:: ИСХОДНЫЕ ДАННЫЕ

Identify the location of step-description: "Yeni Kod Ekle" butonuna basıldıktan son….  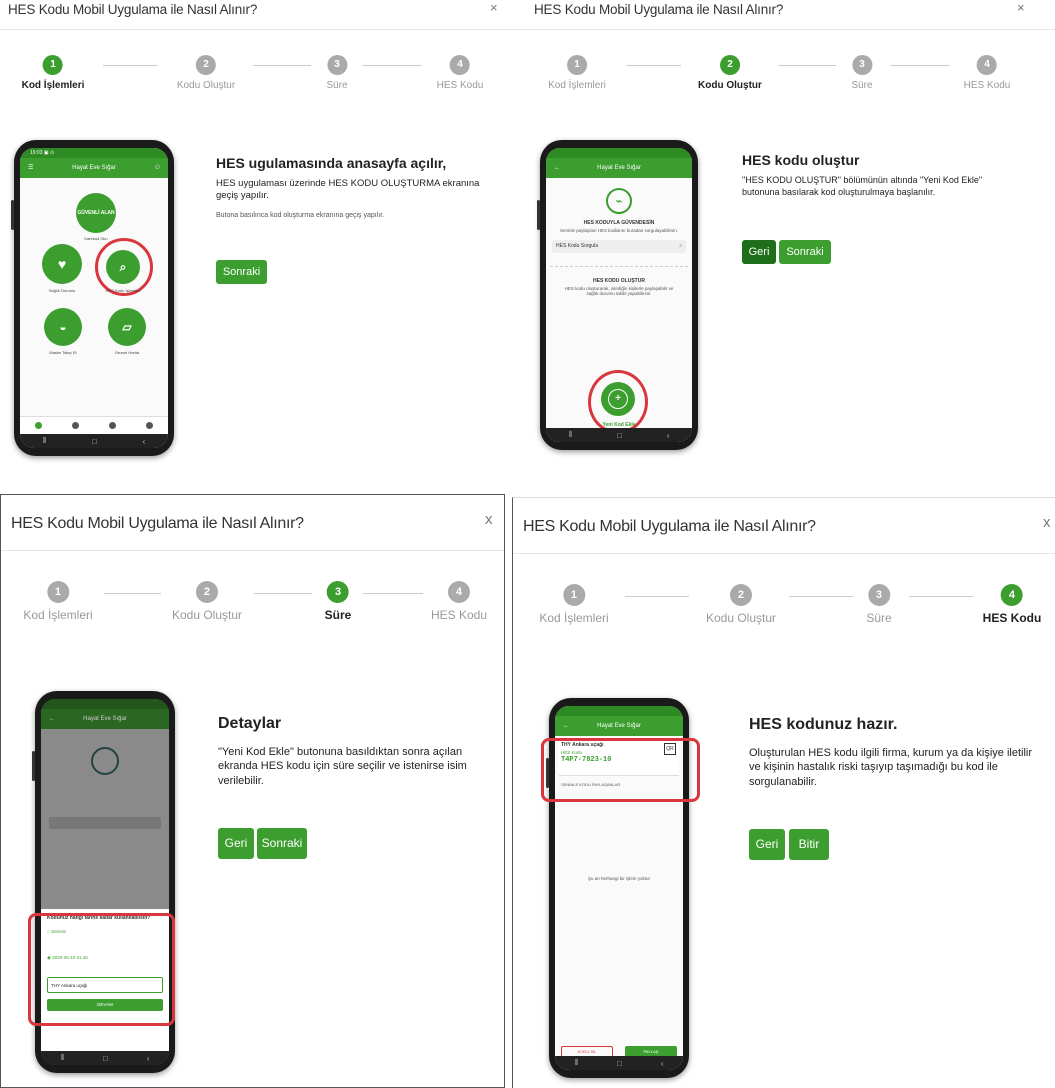
(342, 766).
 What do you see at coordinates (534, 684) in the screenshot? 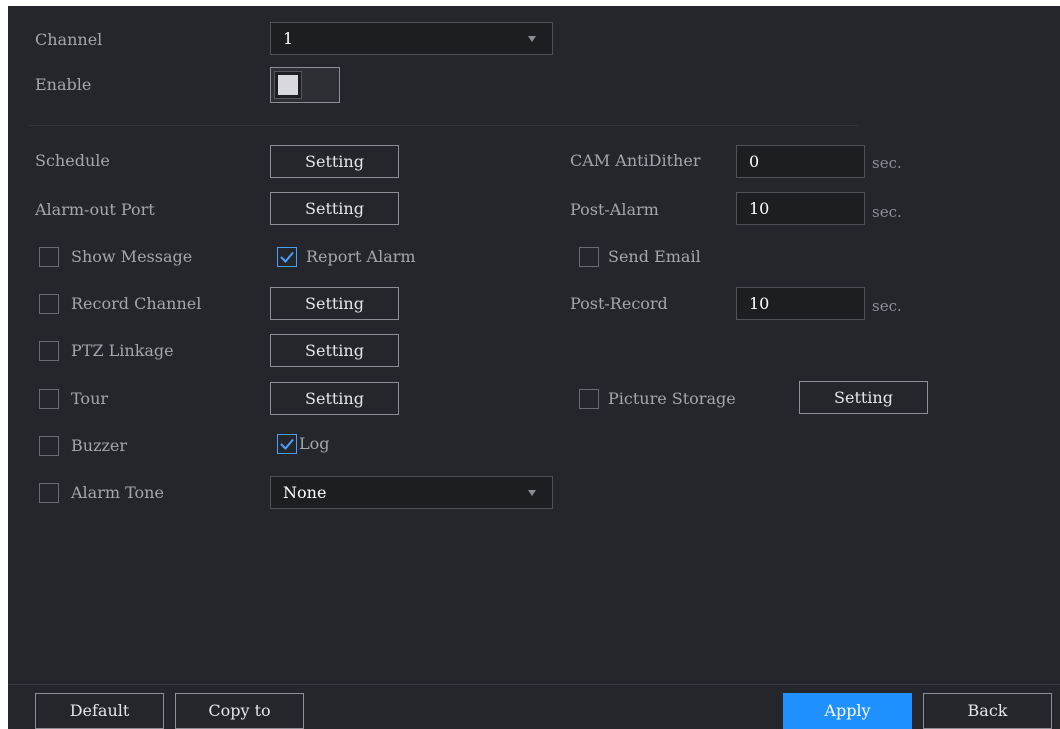
I see `footer-divider` at bounding box center [534, 684].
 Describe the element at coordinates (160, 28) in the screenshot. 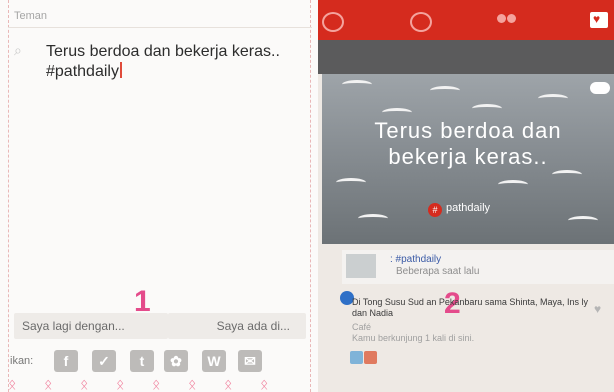

I see `divider` at that location.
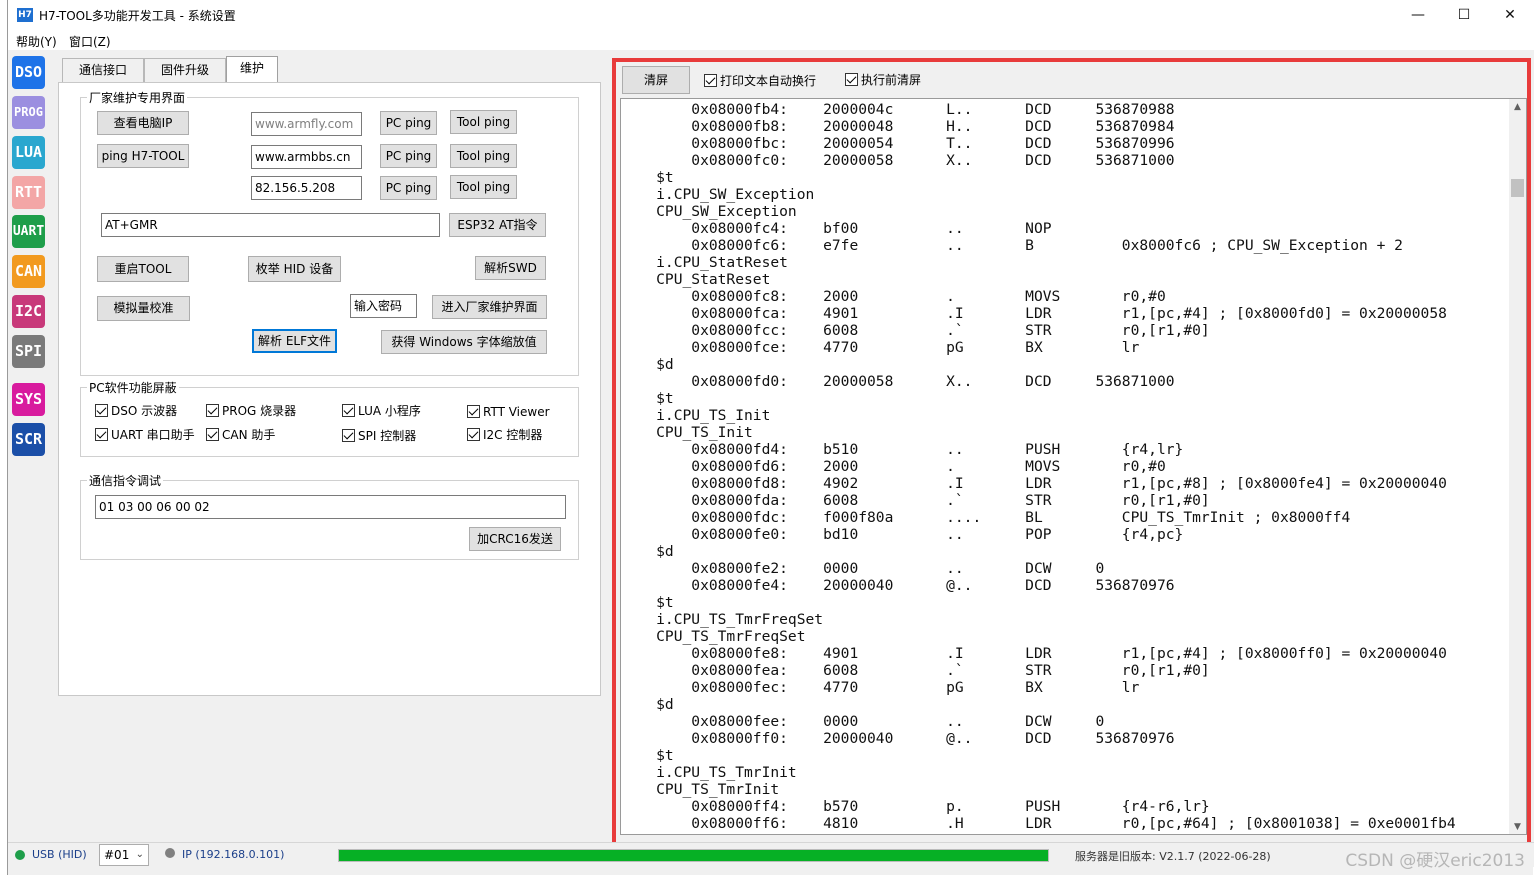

::::

ТРЕБОВАНИЕ =
Приведите повторно все пункты выше слово в слово, опустив изображения.

ВАШЕ РЕШЕНИЕ =
Identify the location of step-description: "Yeni Kod Ekle" butonuna basıldıktan son….  
(342, 766).
 What do you see at coordinates (534, 684) in the screenshot? 
I see `footer-divider` at bounding box center [534, 684].
 Describe the element at coordinates (160, 28) in the screenshot. 

I see `divider` at that location.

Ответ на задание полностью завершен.